L’Agenzia internazionale per la ricerca sul cancro (IARC), che fa parte dell’OMS, ha avviato alcuni importanti studi epidemiologici sui tatuaggi. Le analisi richiederanno però decenni per essere svolte, proprio per poter osservare eventuali effetti dei tatuaggi nel lungo periodo, e non saranno quindi disponibili ancora per molto tempo. Per questo motivo prevale il principio di precauzione con alcune sostanze, già osservate e studiate in altri ambiti legati alla valutazione del rischio in ambito tumorale.

Come per tutte le altre cose che comportano una modifica al nostro organismo, molto temporanea come l’assunzione di un determinato farmaco o nel lungo periodo come nel caso di una protesi o di un tatuaggio permanente, è importante che la persona coinvolta sia informata e consapevole degli eventuali rischi. Oltre ad assicurarsi delle condizioni igieniche delle strumentazioni con cui si verrà tatuati, può essere utile informarsi sui tipi di inchiostri che saranno utilizzati e che devono riportare la lista delle sostanze che li compongono.

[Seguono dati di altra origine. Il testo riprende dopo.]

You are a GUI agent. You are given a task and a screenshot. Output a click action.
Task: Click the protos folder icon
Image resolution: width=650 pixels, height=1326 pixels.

Nel caso dell’Unione Europea, per essere venduti e utilizzati gli inchiostri devono essere in regola con le normative più recenti. Sulle confezioni devono essere riportate indicazioni come «Preparazione per l’impiego nei tatuaggi e nel trucco permanente» e deve essere riportato un lotto di produzione, che consenta di risalire al produttore e al momento in cui è avvenuta la sua preparazione. Gli inchiostri che non osservano le indicazioni UE devono contenere l’esplicita indicazione: «Non utilizzabile nell’Unione Europea».

Per le persone tatuate da tempo è quasi sempre impossibile sapere quali sostanze fossero state impiegate. Tuttavia, i colori possono fornire qualche indizio. I tatuaggi monocolori di solito utilizzano solo il nero che viene prodotto utilizzando pigmenti a base di ferro o carbonio; i colori più brillanti sono ottenuti partendo da tinture organiche mentre i vecchi colori più spenti possono contenere maggiori quantità di metalli.

È importante ricordare che il fatto che determinate sostanze siano studiate, analizzate e sottoposte a limitazioni non implica necessariamente che siano pericolose per la salute. Le ricerche servono proprio per verificarlo e gli esiti stessi possono cambiare nel corso del tempo, sulla base dei nuovi studi e di sistemi di analisi più precisi.

Tatuarsi implica comunque effettuare una modifica permanente al proprio corpo, che non può essere portata indietro nemmeno nel caso in cui il tatuaggio venga poi rimosso. Come spiega sempre l’OMS, a oggi non ci sono metodi sicuri per rimuovere i tatuaggi, anche se alcune tecniche sono considerate meno a rischio di altre. Il metodo più diffuso consiste nell’utilizzare il laser: la procedura permette di distruggere i pigmenti iniettati nella pelle, ma fa anche sì che una grande quantità di sostanze potenzialmente tossiche finiscano in giro per il resto dell’organismo.

Non ci sono ancora molte ricerche in merito, ma si ritiene che la distruzione dei pigmenti sia probabilmente più rischiosa del mantenere gli stessi pigmenti nella loro forma più “stabile” e poco solubile nella pelle. Il laser è inoltre più efficace su alcuni tipi di pigmenti rispetto ad altri, quindi può essere necessaria più di una seduta per effettuare la rimozione e con risultati non sempre corrispondenti ai desideri di chi vorrebbe far sparire un tatuaggio. L’OMS su questo ha un consiglio piuttosto netto: «Il modo più sicuro per evitare di dover rimuovere un tatuaggio è semplicemente non tatuarsi».